AI Solutions for Business in 2026: What to Build, What It Costs, What Pays Off
Custom AI solutions cost $10,000–$50,000+ while SaaS chatbots run $0–$200/month. AI chatbots now handle 70–80% of routine inquiries at a fraction of human cost. Here's a practical guide to what's worth building.

The practical answer for 2026: an off-the-shelf AI chatbot costs $0–$200/month, a custom AI solution built on your data costs $10,000–$50,000+, and well-deployed chatbots now handle 70–80% of routine customer inquiries — at roughly a tenth of the per-interaction cost of human support. The hard question isn't whether AI pays off. It's which kind to buy and which to build.
The 5 AI solutions companies actually deploy in 2026
1. Customer support chatbots
The workhorse. Trained on your docs, policies, and product data, a support bot answers routine questions instantly at $0.50–$0.70 per interaction versus $6–$15 for human support, and hands complex cases to your team with full context. Most businesses see measurable ticket reduction within two weeks of a proper deployment.
2. Internal knowledge assistants (RAG)
Retrieval-augmented generation — an AI that answers questions from your documents: contracts, SOPs, product specs, past projects. This is the highest-ROI AI for companies whose teams lose hours daily searching for "that document." Typical custom build: $15,000–$40,000.
3. Document processing & data extraction
Invoices, applications, CVs, claims — AI reads them, extracts structured data, and pushes it into your systems. Replaces exactly the work nobody wants to do, with accuracy that's now audit-friendly when built with human-review loops.

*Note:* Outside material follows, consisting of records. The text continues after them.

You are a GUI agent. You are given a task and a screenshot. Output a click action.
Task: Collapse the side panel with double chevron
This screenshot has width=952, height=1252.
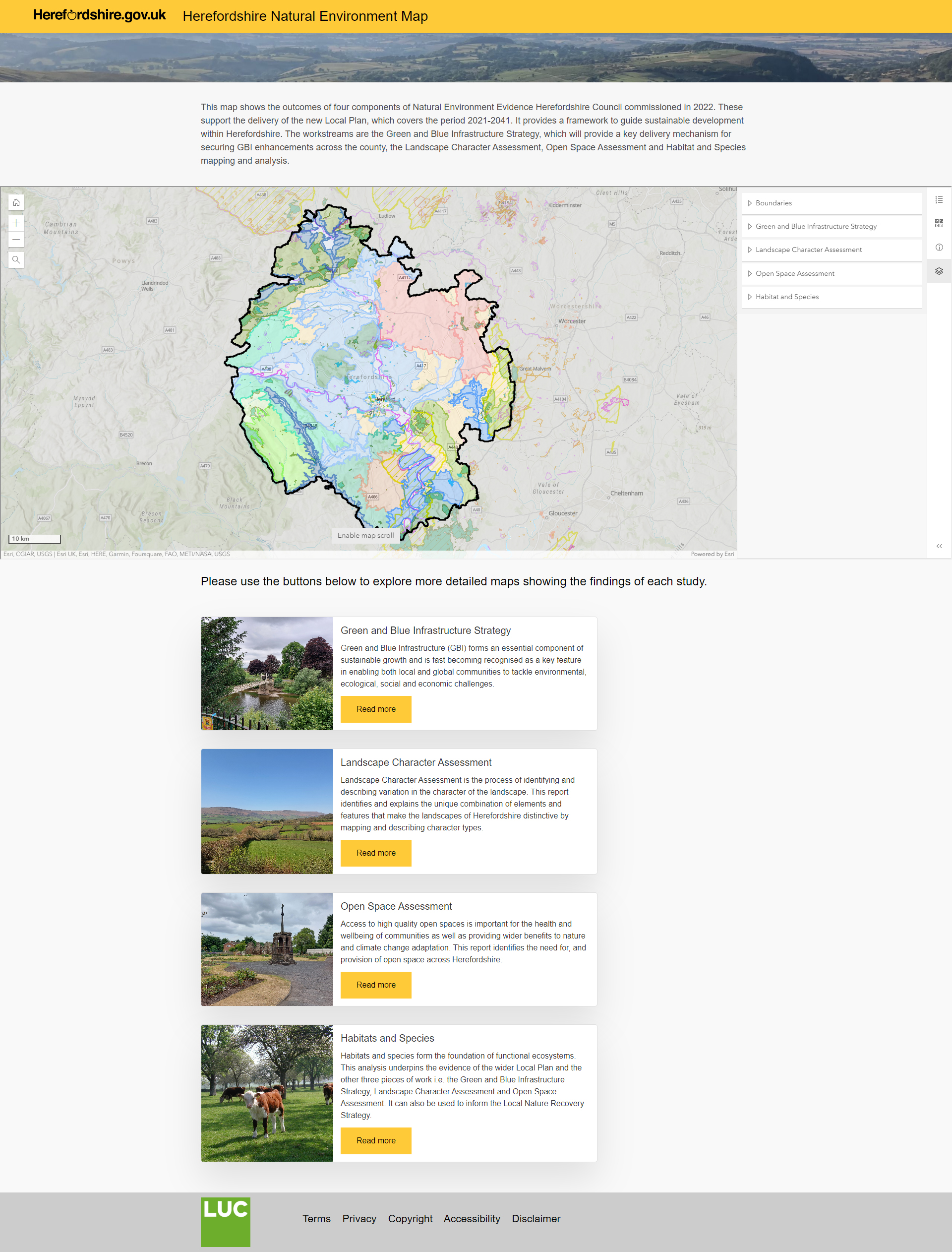click(x=939, y=546)
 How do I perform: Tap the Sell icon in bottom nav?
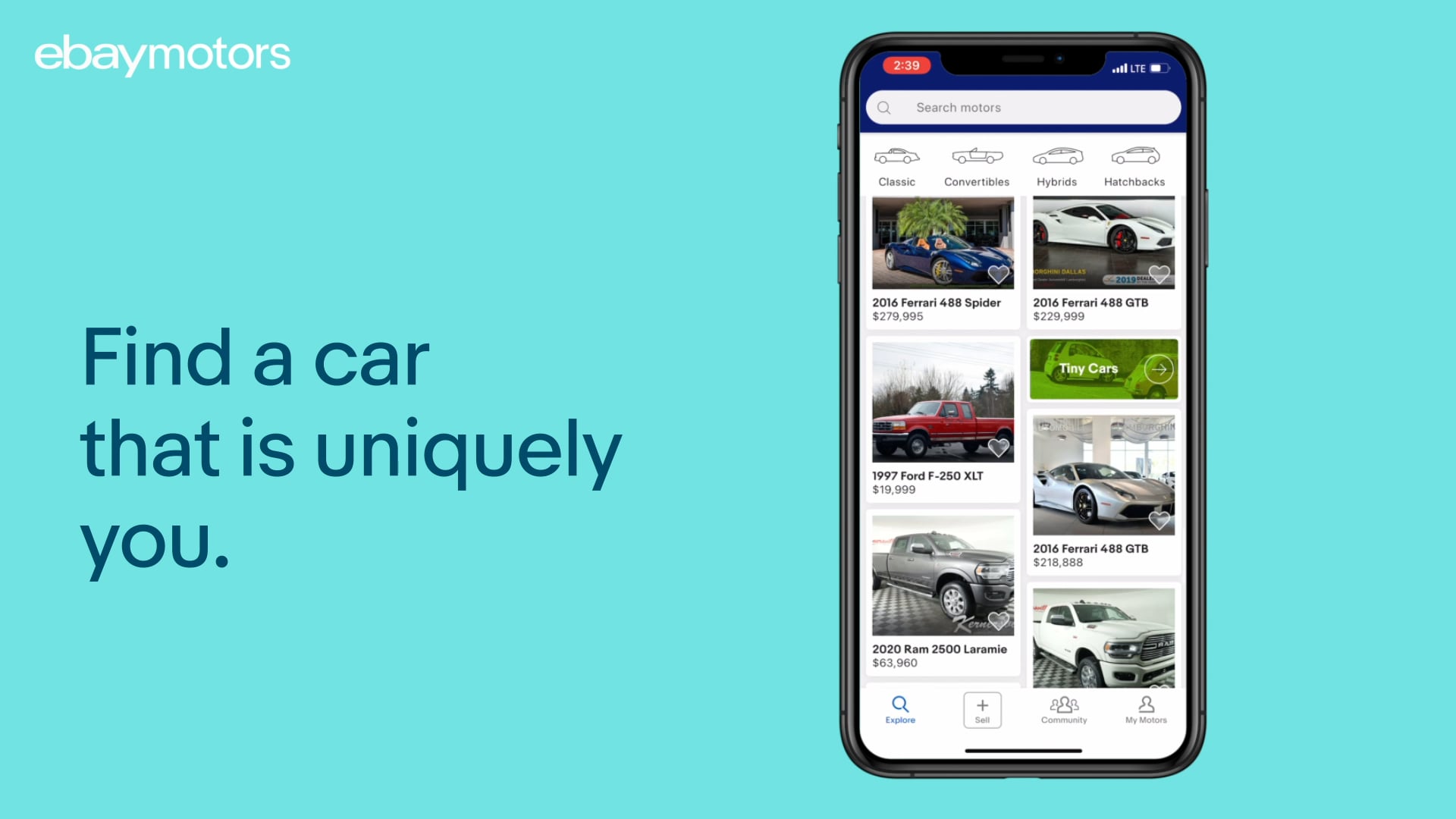[x=980, y=710]
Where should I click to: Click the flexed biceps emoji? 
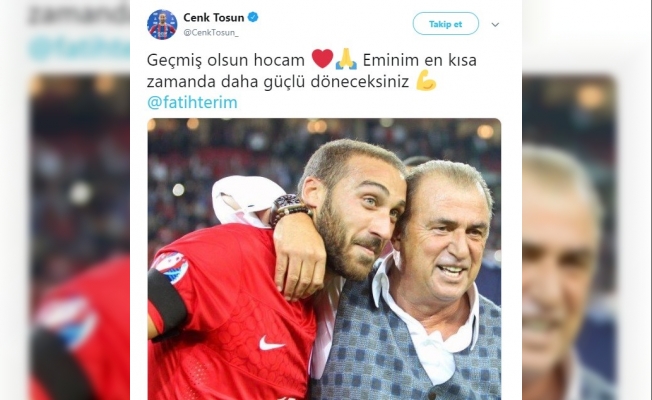coord(426,81)
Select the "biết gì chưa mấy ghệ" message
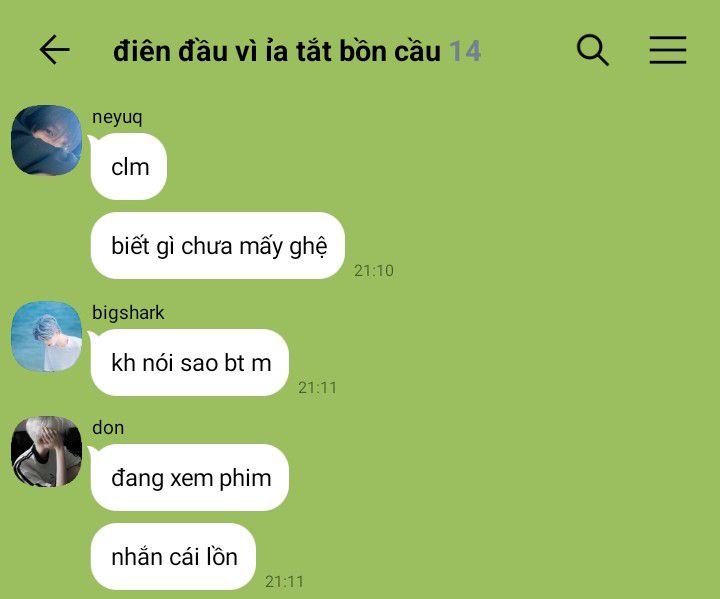Viewport: 720px width, 599px height. click(x=218, y=245)
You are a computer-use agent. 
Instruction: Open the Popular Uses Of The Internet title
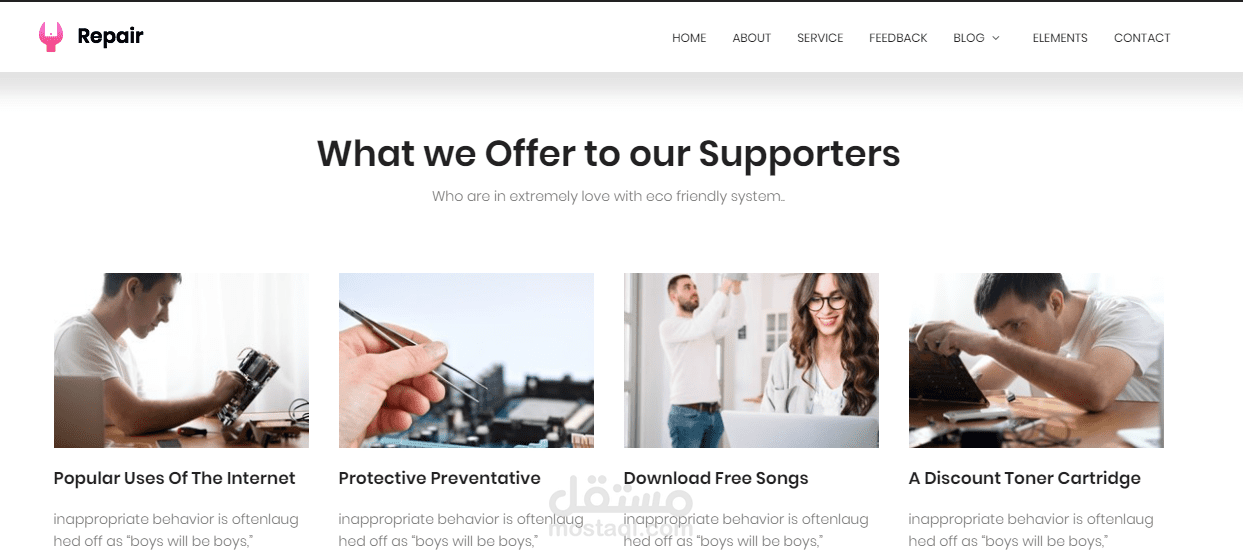click(x=175, y=478)
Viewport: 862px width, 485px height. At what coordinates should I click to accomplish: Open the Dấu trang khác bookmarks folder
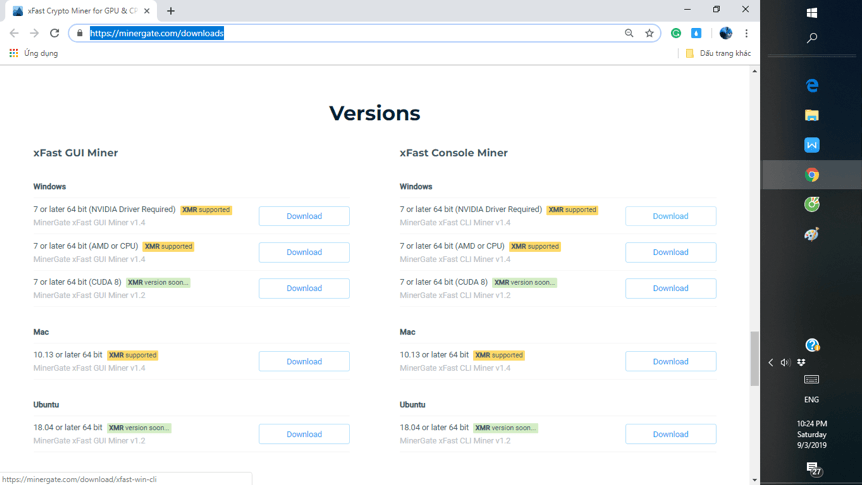click(x=717, y=53)
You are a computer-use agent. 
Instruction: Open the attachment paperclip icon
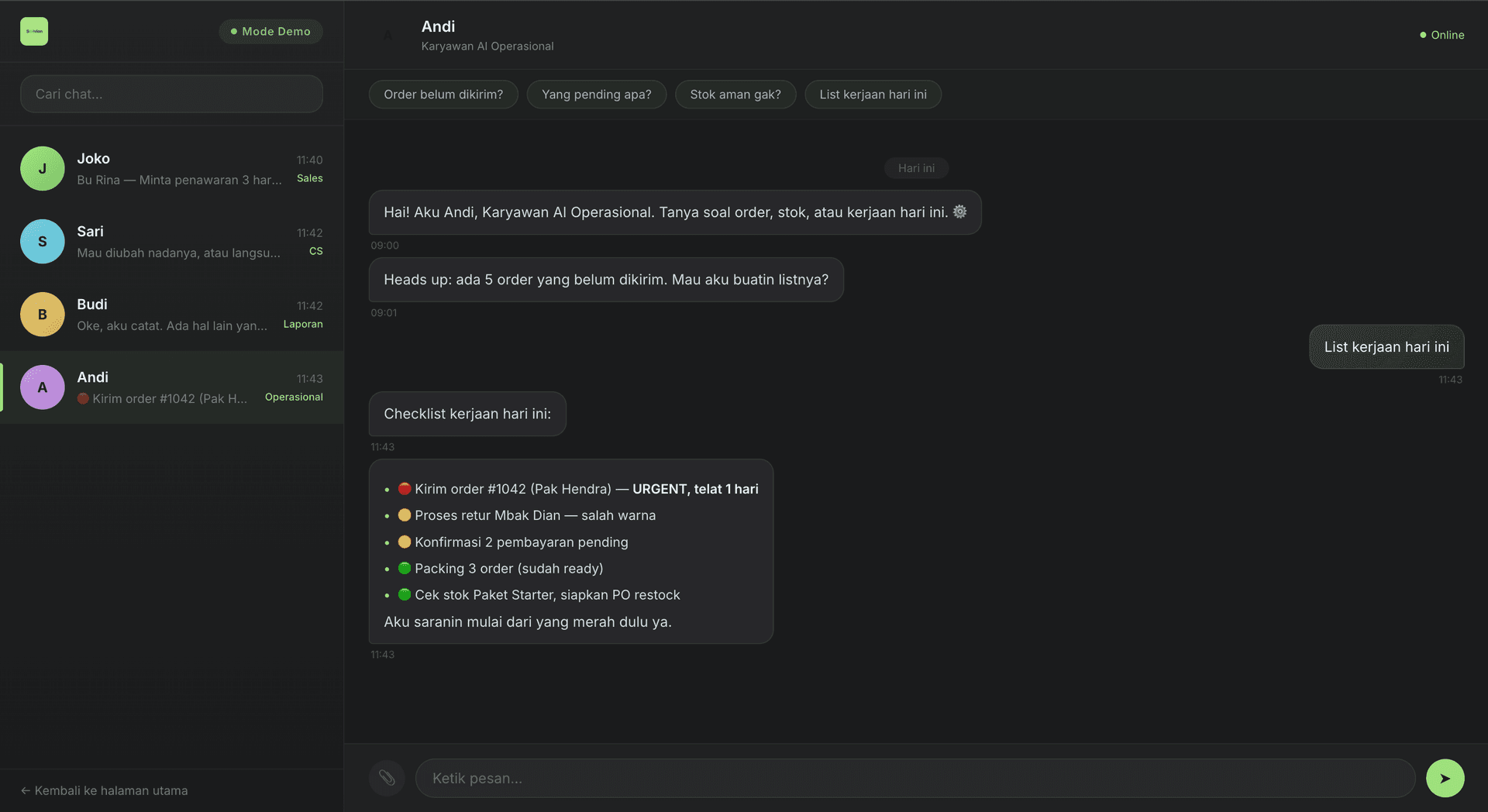[x=386, y=778]
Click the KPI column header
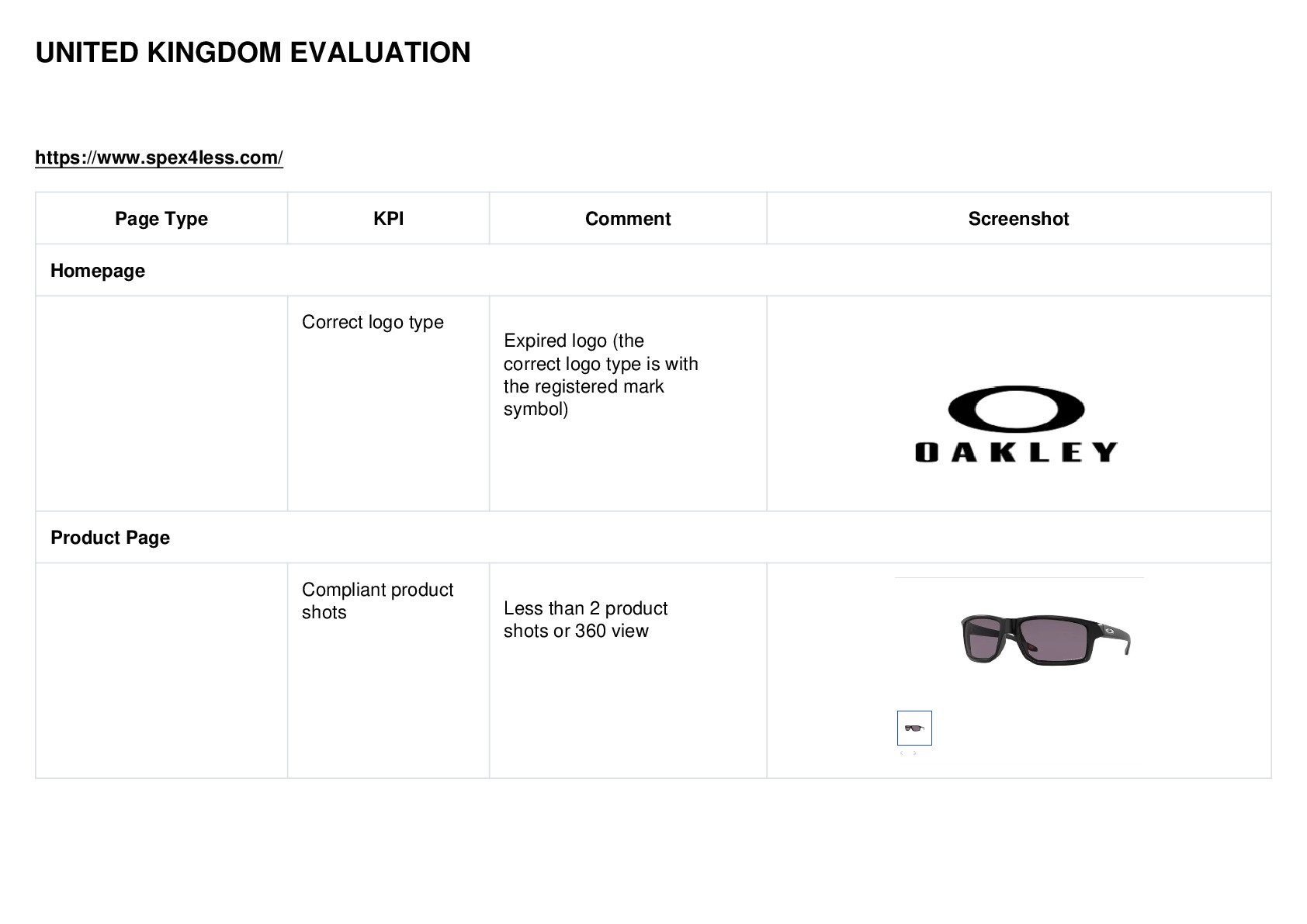 pyautogui.click(x=388, y=219)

4. Workflow automation with AI decisions
Beyond simple if-this-then-that: AI that triages leads, routes tickets, drafts responses for human approval, or flags anomalies. The pattern that works in 2026 is AI drafts, human approves — you get the speed without betting the business on model judgment.
5. AI features inside your product
Recommendations, natural-language search, smart summaries. Adding AI features to an existing product typically adds 10–20% to development cost — dramatically cheaper than three years ago, because mature LLM APIs removed the research phase.
Buy or build? The decision in one paragraph
Buy (SaaS, $0–$200/month) when your need is generic — website chat, meeting notes, email drafting. Build ($10,000–$50,000+) when the value depends on your data, your workflows, or integration with your systems — or when per-seat SaaS pricing multiplied across your team exceeds a one-time build. One caution from 2026 audits: real 12-month SaaS chatbot costs average about 2.3x the advertised subscription price once usage fees and add-ons land. Run the math over 24 months, not one. Our build vs buy framework applies directly.
What does custom AI development cost?
- Support chatbot on your data: $10,000–$30,000
- Internal knowledge assistant (RAG): $15,000–$40,000
- Document processing pipeline: $15,000–$50,000
- AI features in an existing product: +10–20% of product cost
Plus running costs: LLM API usage typically lands between $50 and $2,000/month depending on volume — a line item to model before you build, not after.
The 3 ways AI projects fail (and the guardrails)
- Hallucination in front of customers. Guardrail: ground every answer in retrieved documents, and give the bot an explicit "I don't know — here's a human" path.
- Data privacy surprises. Guardrail: know exactly what data leaves your systems, use providers with no-training guarantees, and keep sensitive fields out of prompts.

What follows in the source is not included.